Outro desafio é reeducar o paladar do consumidor, acostumado a um determinado padrão de vinho. “Tem de sair totalmente da caixinha em que te colocaram como sommelier, chefe de cozinha, nutricionista”, diz Lis, referência no assunto e proprietária do primeiro restaurante do país a trabalhar apenas com vinhos orgânicos e naturais.

Alexandre Tenenbaum é dono do mercado de bairro Acolheita, no Rio de Janeiro, que vende apenas vinhos naturais.
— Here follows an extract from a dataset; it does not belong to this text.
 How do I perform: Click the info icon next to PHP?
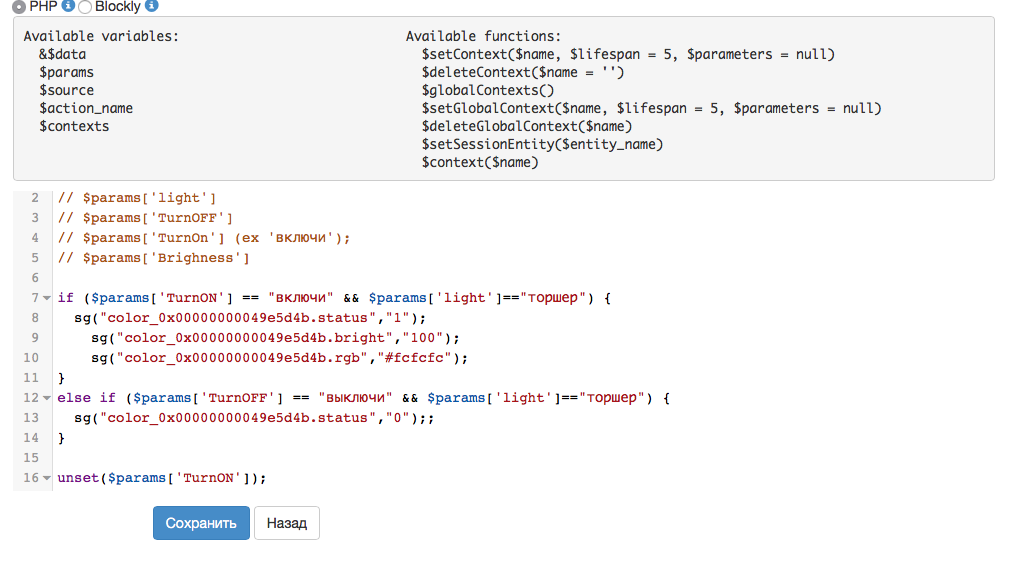(68, 6)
Para evitar surpresas, ele ajuda o consumidor a escolher o vinho e explica por que aquele produto é mais caro que o tradicional.

No Acolheita, por exemplo, os rótulos variam de R$ 65 a R$ 185. Mesmo assim, os produtos têm feito sucesso. “O vinho fresco, natural, com pouca intervenção, especialmente os vinhos da Vivente, que são muito leves, muito tranquilos, cumprem muito com o paladar do carioca”, afirma Alexandre.

Fonte: https://revistagloborural.globo.com/Noticias/Empresas-e-Negocios/noticia/2019/12/vinho-organico-e-produzido-no-rio-grande-do-sul.html

Foto principal: Micael Eckert e Diego Cartier (à esq.) da Vinícola Vivente (Foto: Marcelo Curia/ Ed. Globo)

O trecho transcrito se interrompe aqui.